„Keine Chance für Betrug und Trickdiebstahl“

Hilfsbereitschaft an der Wohnungstür kann gefährlich sein

Neuer kostenloser Ratgeber der Deutschen Seniorenliga für ältere Verbraucherinnen und Verbraucher

Bonn, 13.08.09 Die Fälle häufen sich und die Betrugsmethoden werden immer raffinierter: Kriminelle bestellen im Namen einer anderen Person Ware und fangen sie beim Lieferservice ab. Man bekommt eine Gewinnbenachrichtigung für eine Reise, obwohl man gar nicht an einem Gewinnspiel teilgenommen hat. Man bittet, das Telefon nutzen zu dürfen und ruft auf Kosten der Hilfsbereiten eine teure o8ooer-Nummer an. Oder jemand verschafft sich unter einem Vorwand Zugang zur Wohnung und entwendet dort unbemerkt Wertsachen. Ein neuer kostenloser Ratgeber der Deutschen Seniorenliga gibt Tipps zum Schutz vor Betrug und Trickdiebstahl.

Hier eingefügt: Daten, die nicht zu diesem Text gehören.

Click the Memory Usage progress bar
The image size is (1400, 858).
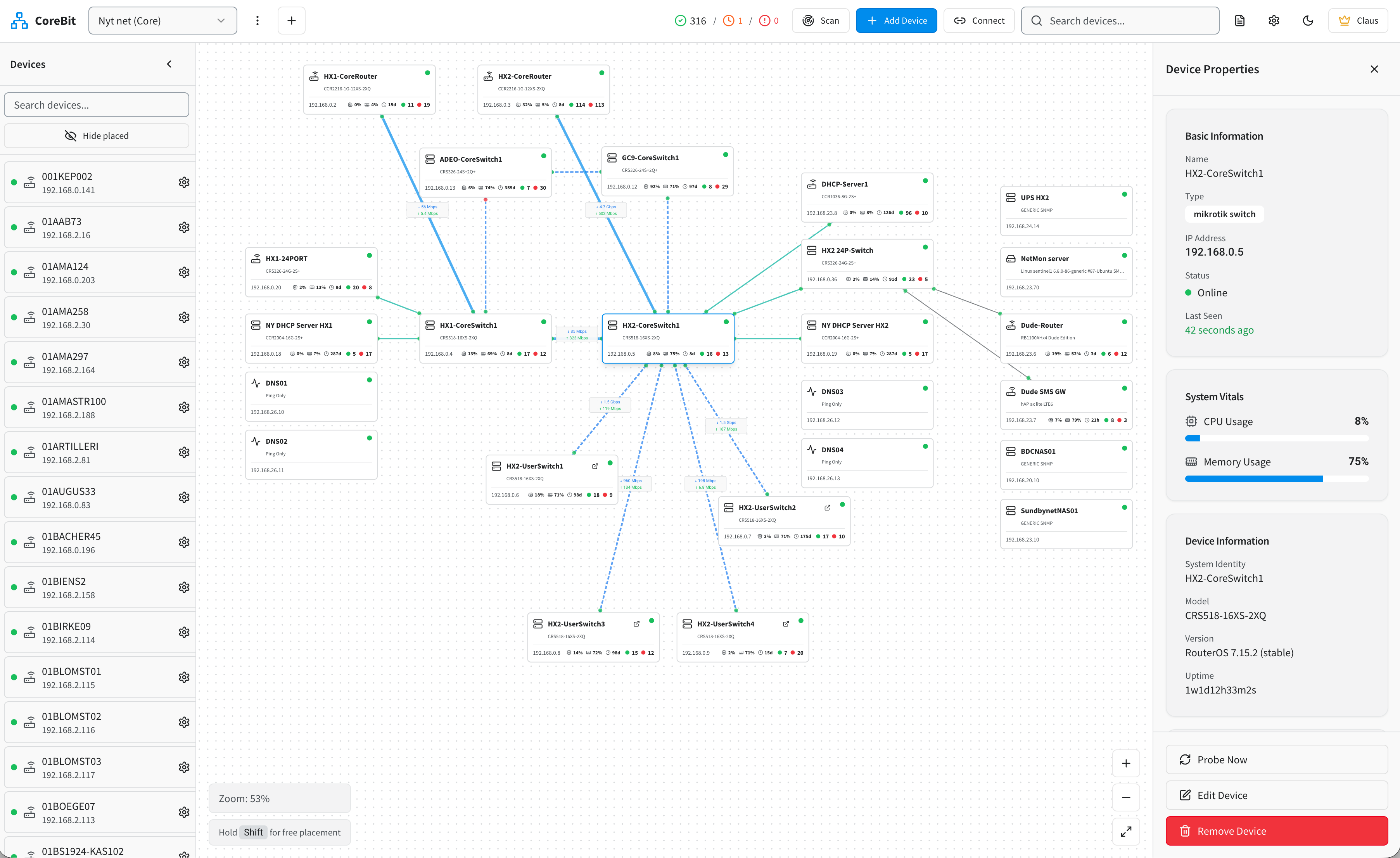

Trickbetrüger suchen sich zumeist Seniorinnen und Senioren als Opfer und nutzen dabei deren Gutmütigkeit aus. Die Deutsche Seniorenliga rät deshalb zu gesundem Misstrauen. Erhard Hackler, geschäftsführender Vorstand der Deutschen Seniorenliga hält es für sinnvoll, dass ältere Menschen eingespielte Verhaltensweisen überprüfen. Oft sind sie unbekannten Dritten gegenüber zu höflich. Sie sagen zu selten „Nein“ – zum Beispiel beim Geldwechseln auf der Straße. Ein Trickbetrüger nutzt dies, um die Geldbörse zu entwenden. Auch Fragen an der Wohnungstür nach einem Glas Wasser, einem Zettel oder der Toilettenbenutzung müssen mit einem eindeutigen „Nein“ beantwortet werden! Dies fällt aber gerade älteren Frauen immer noch sehr schwer, da sie es für unhöflich halten. Hackler hält dagegen: „Mangelnde Skepsis und falsche Hilfsbereitschaft an der Wohnungstür können gefährlich sein.“

Unbekannte Personen sollten nie in die eigene Wohnung gelassen werden. Eine Kette oder ein Schloss, eine so genannte Türspaltsperre, wirken manchmal schon Wunder. Auch sollten zunächst alle Personen durch den hoffentlich vorhandenen Türspion vor dem Einlass genau in Augenschein genommen werden. Energische Gegenwehr wie laute Ansprache oder Hilferufe können zudringliche Besucher ebenfalls sehr schnell und erfolgreich abschrecken. In Zweifelsfällen sollten Nachbarschaft oder Polizei zu Rate und zu Hilfe gezogen werden.

Diese und viele weitere hilfreiche Tipps enthält die neue kostenlose Broschüre „Keine Chance für Betrug und Trickdiebstahl“. Sie informiert über die Rechte älterer Verbraucherinnen und Verbraucher und zeigt auf, wie man Betrugsabsichten erkennen und hierdurch Schaden vermeiden kann. Die von der Deutschen Seniorenliga e.V. DSL herausgegebene, vom Bundesministerium für Familie, Senioren, Frauen und Jugend geförderte Broschüre kann kostenlos bei der DSL, Heilsbachstraße 32 in 53123 Bonn oder im Internet unter www.deutsche-seniorenliga.de bestellt werden.